Sandhi Sta. Rita Hills Chardonnay 2020

bottle1.png

Those who love bright, refreshing wines will fall for the Sandhi Sta. Rita Hills Chardonnay 2020. On the nose, green apple and lemon peel are at the forefront, while notes of peach, honeysuckle and wet stone appear on the palate. There’s plenty of acid here, showing how Sandhi is committed to offering its drinkers a different style of Chardonnay than they may be used to. This wine is ultimately easy to drink with just enough complexity to keep things interesting without seeming too fussy.


Sandhi Sanford & Benedict Chardonnay 2020

bottle2.png

The next wine I tried, the Sandhi Sanford & Benedict Chardonnay 2020, comes, as the name suggests, from the Sanford & Benedict Vineyard, which just happens to be the first vineyard planted in the region back in 1971. The oak is definitely perceptible in this expression of Chardonnay, but it’s restrained and well-balanced. It offers a lovely nutty, almond layer to the fresh pear, green apple and lemon curd notes. I would serve this to both California Chardonnay lovers and haters—those who are interested in that oakiness won’t be disappointed, but those who tend to dread too much oak might find that this wine offers an unexpected surprise.


Sandhi Rinconada Chardonnay 2020

bottle3.png

To me, the Sandhi Rinconada Chardonnay 2020, grown in the first certified organic vineyard in the region, is the most robust of the bunch with the most perceptible oak. But that’s not a bad thing—the bracing acidity gives it a sense of balance that allow these strong, outspoken flavors to come to the forefront. Notes of pistachio, almond and nectarine give way to a floral, herbal quality that makes you want to keep sipping. It may smell like crème brûlée on the nose, but don’t think that means it’s not a wine that can be paired with a wide array of dishes. For those interested in exploring the world of oaked whites without feeling like they’re drinking liquid forest, Sandhi’s Rinconada Chardonnay is a great place to start.

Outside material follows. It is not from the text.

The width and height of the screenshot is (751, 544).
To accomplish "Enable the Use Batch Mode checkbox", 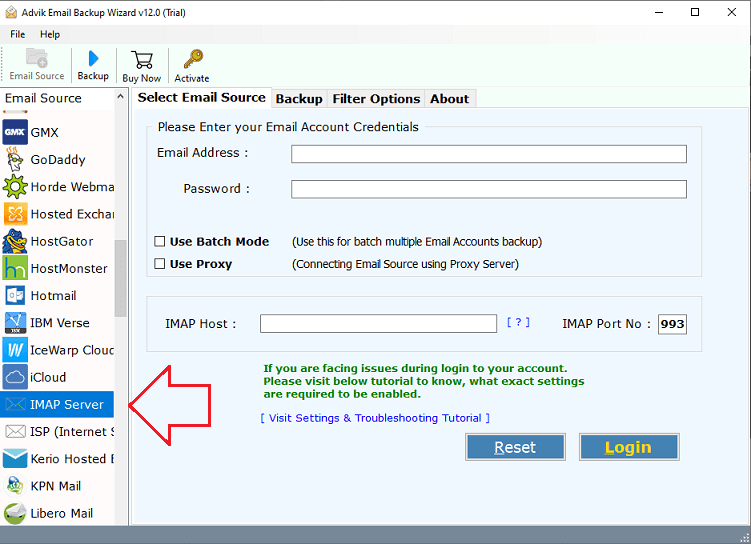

Sandhi Romance Chardonnay 2020

bottle4.png

Out of all the Chardonnays I tried from Sandhi, the 2020 Romance Chardonnay was by far my favorite. This wine is such a treat. There’s an earthiness and a minerality to it that plays with fresh notes of lemon juice, parsley and honeysuckle. It’s complex; each sip presents a new layer with more to discover. As it opens, you experience more of its rich texture as it develops from super-fresh to deeper and more concentrated flavors. It spent 11 months in a 500-liter puncheon, but the oak is exceptionally subtle and well-integrated. The winemaker predicts this wine will age well, so I hope I’ll get to try it again in a few years.